Supplied data:
Content starts

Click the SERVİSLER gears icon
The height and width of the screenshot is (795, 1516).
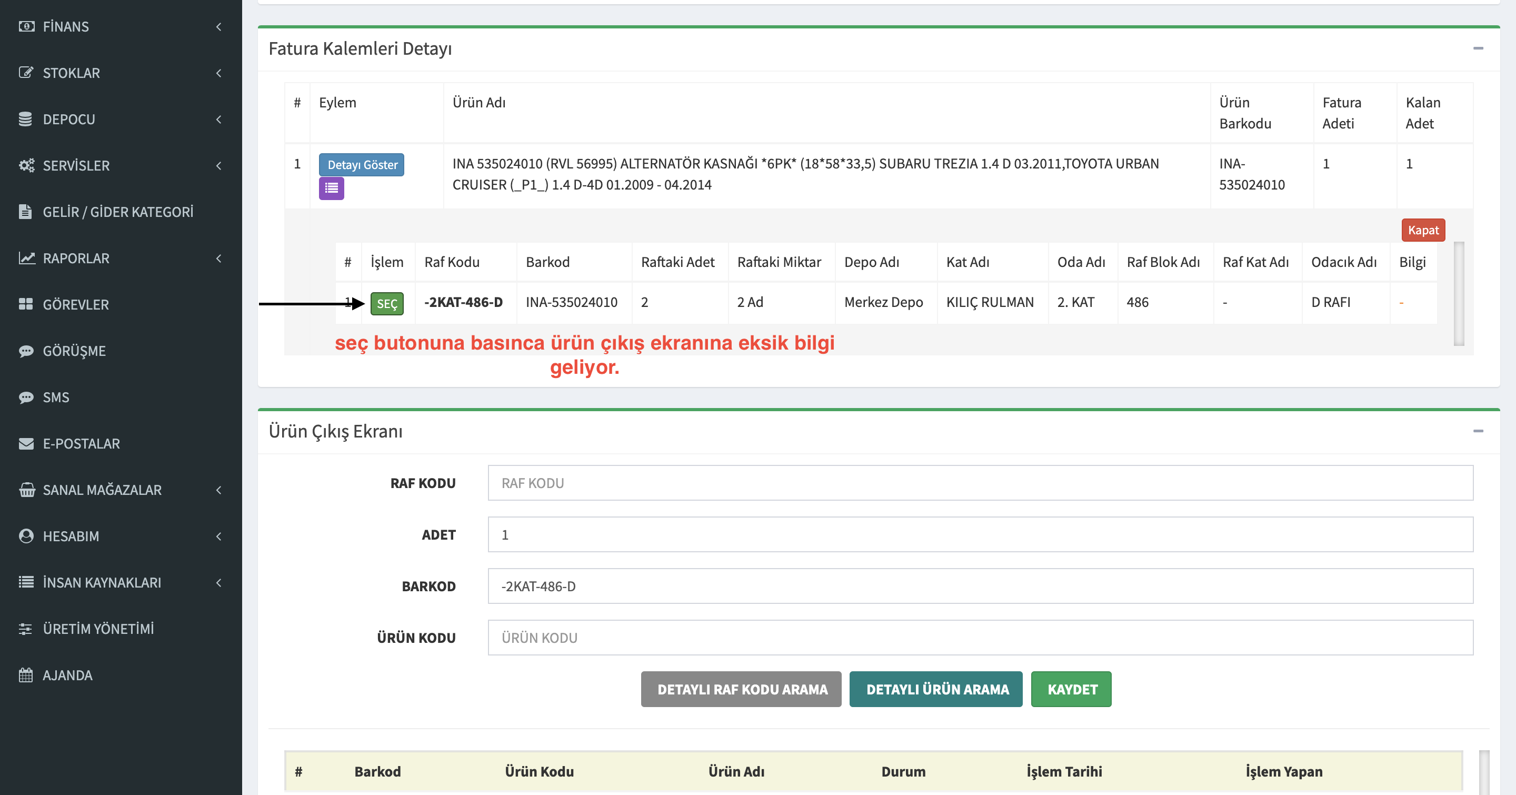click(26, 165)
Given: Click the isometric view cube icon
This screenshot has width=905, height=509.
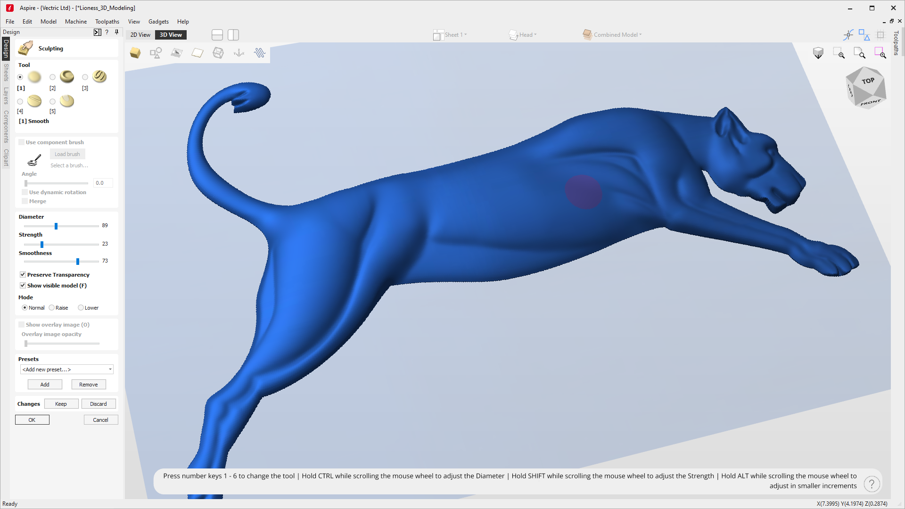Looking at the screenshot, I should click(x=818, y=53).
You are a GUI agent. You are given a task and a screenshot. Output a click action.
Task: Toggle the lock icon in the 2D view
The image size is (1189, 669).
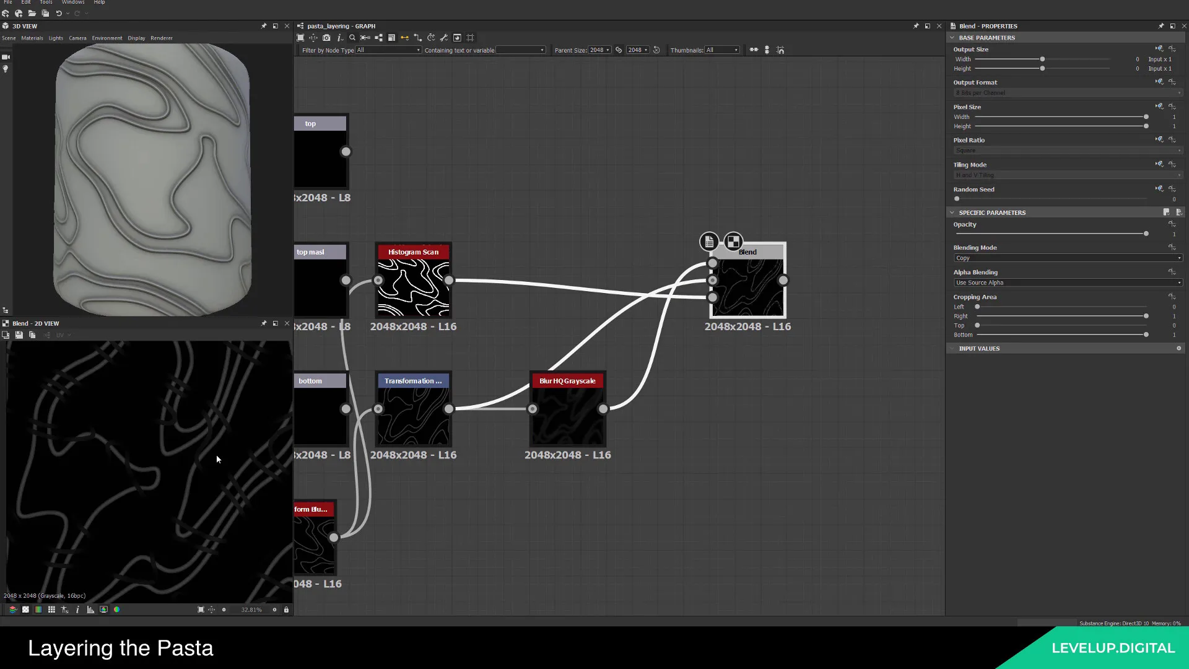point(286,610)
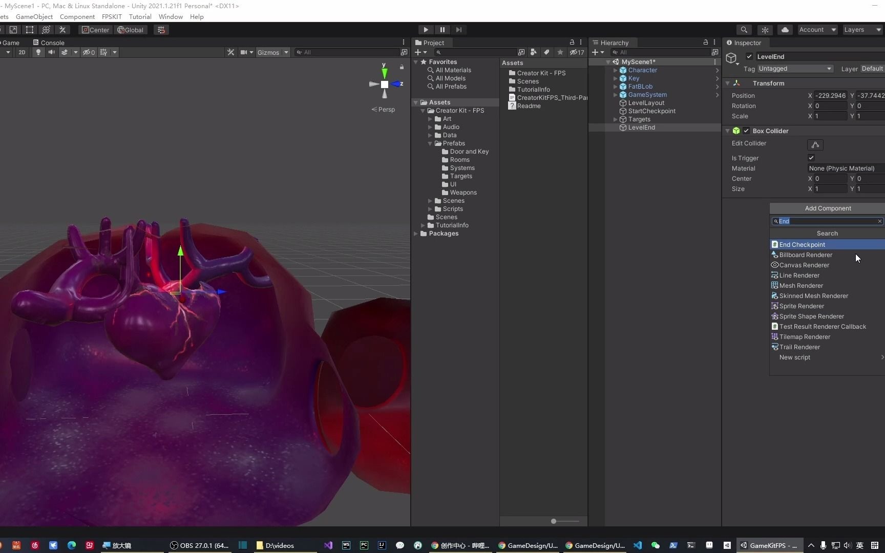Pause the game preview

pos(443,30)
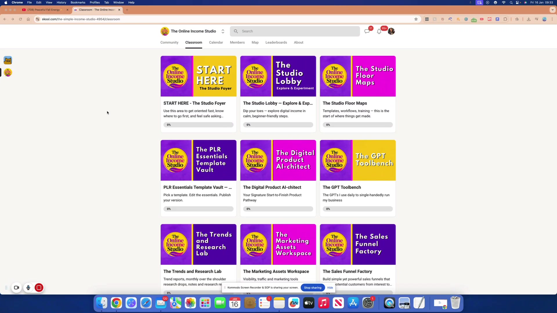Toggle the recorder microphone
The image size is (557, 313).
coord(28,287)
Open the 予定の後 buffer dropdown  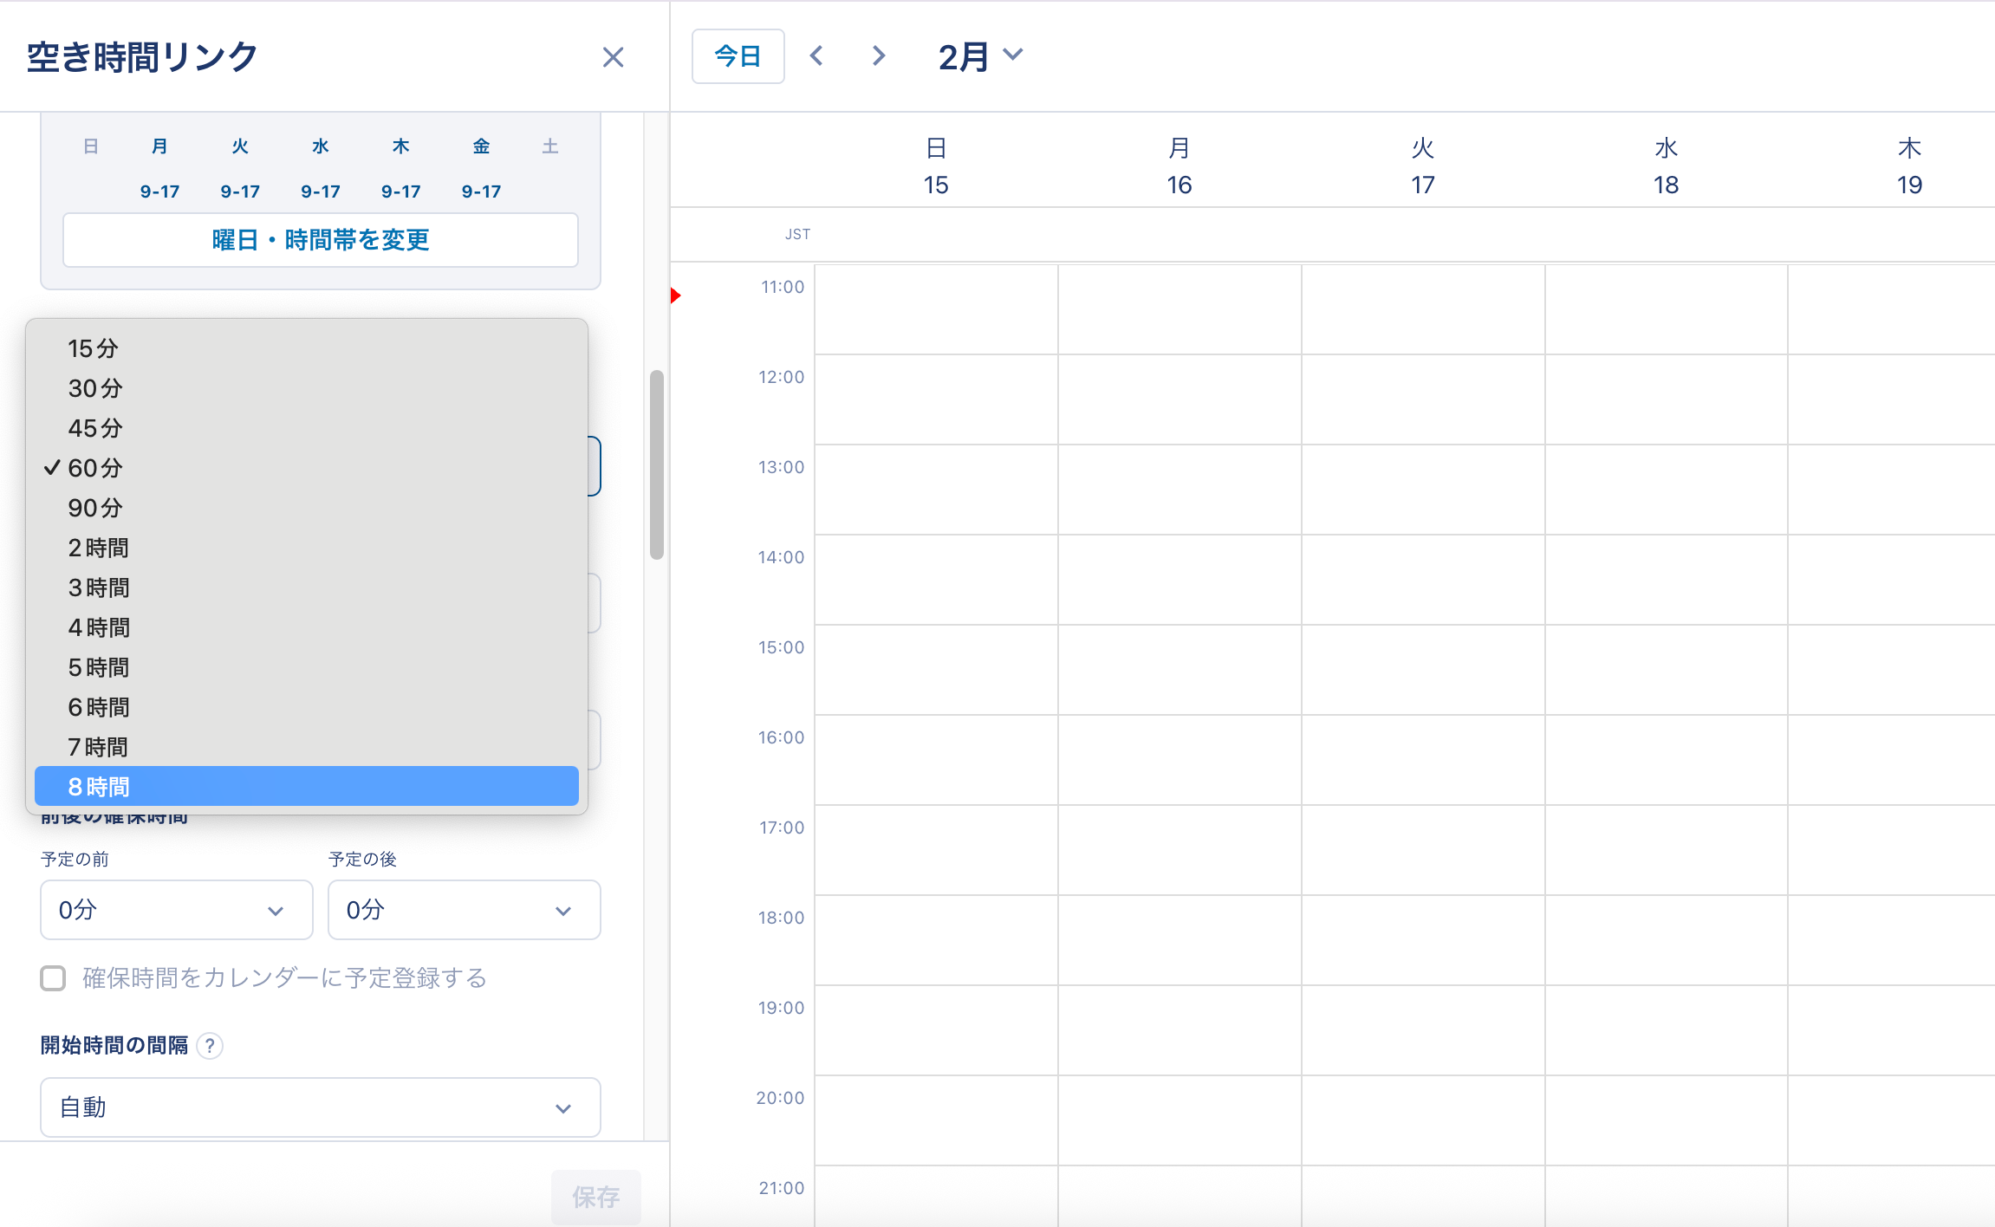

Content ends

Work task: Copy exactly, with no pictures, the lines from the line containing "This screenshot has width=905, height=509." through the last line of the records above.

Completed exercise:
This screenshot has width=905, height=509.
Looking at the screenshot, I should click(x=818, y=53).
You are a GUI agent. You are given a task and a screenshot. Output a click action.
Task: Toggle the lock icon in the 2D view
The image size is (1189, 669).
point(286,610)
Pause the game preview

pos(443,30)
Toggle the recorder microphone
The image size is (557, 313).
coord(28,287)
Open the 予定の後 buffer dropdown  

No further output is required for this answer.